Departing Guam on 26 August, she steamed for Manila, arrived on 1 September, and loaded troops and equipment of the 43rd Division, 8th Army, designated for occupation duty in Japan. Arriving on 15 September off Yokosuka, Leo debarked the Army troops, loaded troops and equipment of the 6th Marine Division, rode out a typhoon until the 18th, and departed next day for Tsingtao, China. She arrived Tsingtao, which was headquarters for U.S. naval forces in the western Pacific after World War II, and had put the marines ashore by 18 October.

===Inter-war period, 1945-1950===
Leo steamed for Manila and arrived on 23 October. After a fast cargo run to Hai Phong, French Indochina, Leo departed the Orient on 10 November and arrived Puget Sound 15 days later. Until the outbreak of the Korean War, Leo operated with the Naval Transportation Service in the Pacific.

===Korean War, 1950-1954===
After the North Koreans invaded South Korea Leo steamed from San Francisco for Sasebo, Japan, with ammunition for the 7th Fleet. She arrived Japan on 19 September 1950 and supplied ammunition to ships deploying to Korean waters. The AKA steamed for Korea on 9 November with ammunition, stores, and mail for the ships engaged in the siege of Wonsan. Departing on 14 November, she returned to Sasebo for ten days and then left for San Francisco on 19 December.

She was again underway for Sasebo on 9 January 1951, and she spent that year operating between Japan and Korea. She arrived Sasebo on 27 January, rearmed ships there, then steamed for Korea on 10 March and replenished ships at Pusan, Pohang, and Wonsan.

Because of the buildup of heavy combatants off Korea and the logistical demands attendant to keeping them on the line, Leo operated between Sasebo and various rendezvous points in the Sea of Japan for the next nine months. Logistical problems diminished as Leo and her sister ships practiced night underway replenishment techniques. By 25 January 1952, when Leo departed Sasebo for San Francisco, the logistics team was able to replenish a fast carrier task force in only nine hours.

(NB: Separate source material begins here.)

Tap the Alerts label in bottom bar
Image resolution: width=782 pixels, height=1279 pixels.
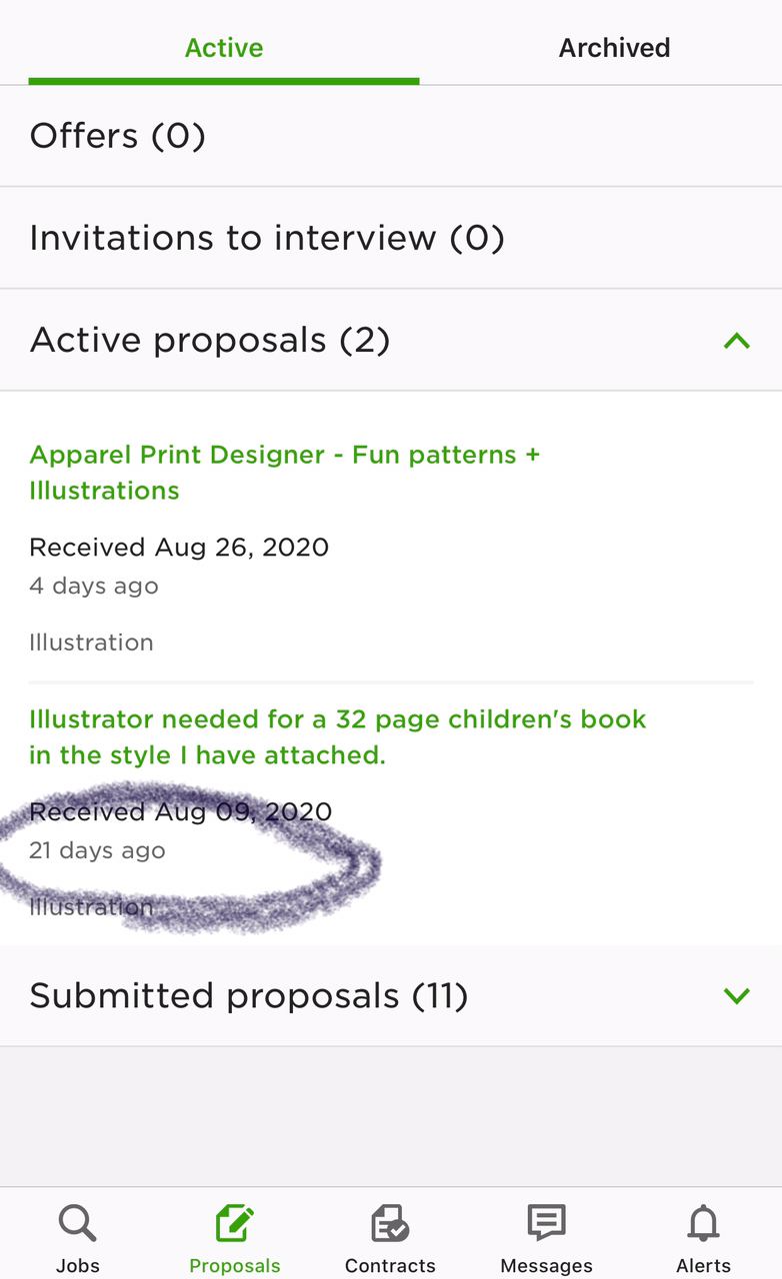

Upon arrival San Francisco on 9 February, Leo underwent overhaul and then steamed to Alaska on a cargo run during July and August. Between 7 October and 8 December she carried cargo from Oakland to Eniwetok. Leo also served as a transport for "Operation Ivy", a series of American nuclear tests conducted at Eniwetak, Kwajalein, and Bikini Atoll in November 1952. As a unit of the Military Sea Transportation Service (MSTS) the ship made three more voyages to the Eastern Asian coast plus another run to Alaska during the next two years.

===Decommissioning and sale===
Leo steamed from Oakland to Long Beach on 15 October 1954 where she was decommissioned on 11 February 1955 and transferred to the Pacific Reserve Fleet, San Diego. Subsequently transferred to the Maritime Administration, her name was struck from the Navy List on 1 July 1960 and she entered the National Defense Reserve Fleet at Suisun Bay, California. On 19 July 1976 Leo was sold for scrap.

==Awards==
Leo received two battle stars for World War II service and five battle stars for Korean service.